This paper demonstrated to me how prostate cancer contains a wide spectrum of different genomic variations across different prostate cancer tumors. I learned that techniques like FISH, and detailed sequence analysis of different genes/regions of a tumor genome allows for further understanding of the types and locations of variations within one particular tumor. More importantly, such analysis will also show what variations are common between different tumors and what variations differentiate one tumor from another tumor. Some analysis of tumor characteristics was genetics-focused, which taught me how point mutations, indels and inversions could locally disrupt a single cancer-related gene. However, the paper also demonstrated how analysis of genomic aspects can show how rearrangements/fusions, as well as differential transcriptional regulation due to chromatin can disrupt several cancer-related genes at once.
I learned that cancer research, such as prostate cancer research in this paper, has not narrowed down the causes or definition of cancer. Instead, research has expanded the definition of prostate cancer by increasing knowledge about possible genomic variations/patterns are associated with prostate cancer. The multi-faceted aspect of prostate cancer may make it more difficult by complicating issues like individual treatments, since different tumors have different genomic variations that may require different treatment. Nevertheless, detailed knowledge about prostate cancer and its specific genomic patterns is also beneficial because it brings more avenues for further research. This increased knowledge also makes it possible to discern what genomic signs lead up to tumorigenesis, as well as discovering more effective diagnostic and potential therapeutic options for patients.
I had a generally great opinion of the paper, due to learning a lot of new material through the paper's descriptions, analysis, and figures. While some of the text was dense and required several readings, the general ideas were still sufficiently conveyed to me. The descriptions were backed up not only by the main figures, but also many supplementary figures, which were referenced in the text, but were located on a separate pdf file due to space constraints. The supplementary figures made me appreciate the paper more because it demonstrated how much data was collected/analyzed in addition to the already detailed main figures. The main figures like figure 1, 2 and 4 were clear in showing rearrangements and other variations in the tumor genome(s); because I had previously learned about and been exposed to the material displayed in these figures, it made it initially easier for me to understand. However, some figures like figure 3's usage of ChIP-seq peaks, and figure 4's usage of FISH required additional background knowledge that I was unfamiliar with, so it was initially difficult to understand and process the figure's main points. While table 1 was important in setting up the tumor information for the following text/figures, I though that there was not as much essential or insightful information in the table when compared to the later figures in the paper. From my perspective, this well done paper covers an area of much potential and direction for future advancement, and consists of one of many important steps towards a possibly more effective, personalized range of prostate cancer treatments.

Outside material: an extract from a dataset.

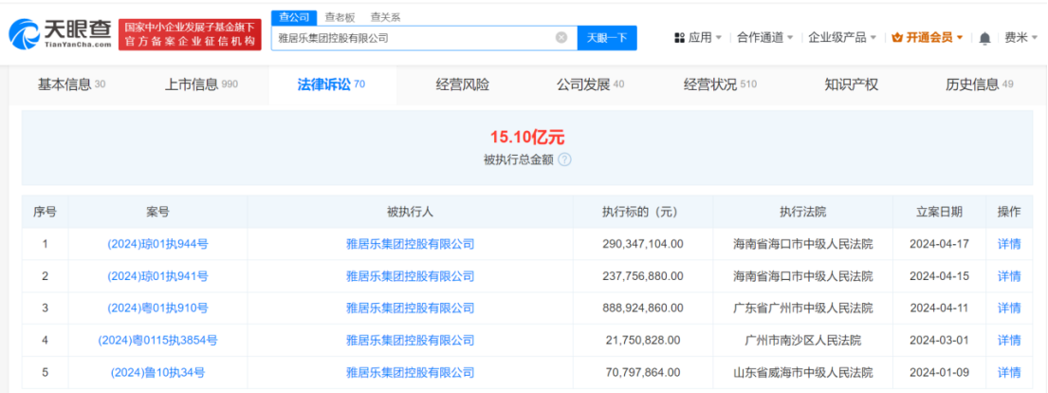Open the 费米 user account dropdown

[1020, 38]
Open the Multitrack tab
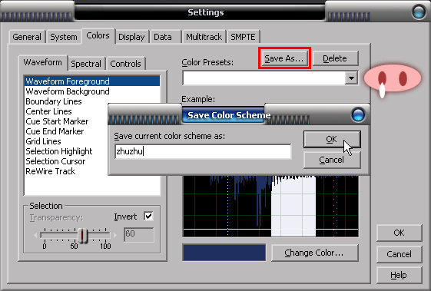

Table 1: Landscape of somatic alterations in primary human prostate cancers (Berger et at., 2011). Click on the image to see the original table.
Table 1 compares several aspects of prostate cancer tumor genomes and corresponding normal genomes taken from seven patients. Both the tumor and normal genomes from each patient had the same magnitude (10^9) of sequenced bases, and similar haploid coverage of around 30-fold. The callable fraction, how certain the researchers were of the bases they sequenced, ranges from values of 0.82 to 0.87. The tumor purity is an estimation of how much of the tumor genome sequence is different due to mutation from the normal genome sequence, and ranges from values of 0.49 to 0.75. The total number of point mutations in the tumors ranges from 3,192 to 5,865, while the high confidence values ranges from 1,430 to 2,452. The tumors’ non-silent coding mutations ranges from 13 to 43, while the high confidence values ranges from 3 to 20. The mutation rate per Mb ranges from 0.7 to 1.2 for all the tumors. The number of rearrangements in the tumors ranges from 43 to 213. A distinction is made with PR-0581, PR-1701, and PR-2832 tumor genomes having a TMPRSS2-ERG gene fusion, while the other four tumor genomes do not have a TMPRSS2-ERG gene fusion. TMPRSS2 is a “transmembrane protease, serine 2” and ERG is a transcription factor called “a v-ets erythroblastosis virus E26 oncogene homologue” (Berger et al., 2011). Overall, table 1 shows a quick overview of the tumors, explaining background information about sequencing and how many mutations and rearrangements occur in each tumor. One benefit of the table is that it displays information in a different fashion from the other paper figures. However, there are no immediate discernible patterns from looking at the numerical values of the table; for instance, the rows describing the number of rearrangements do not describe the patterns as seen in the other figures.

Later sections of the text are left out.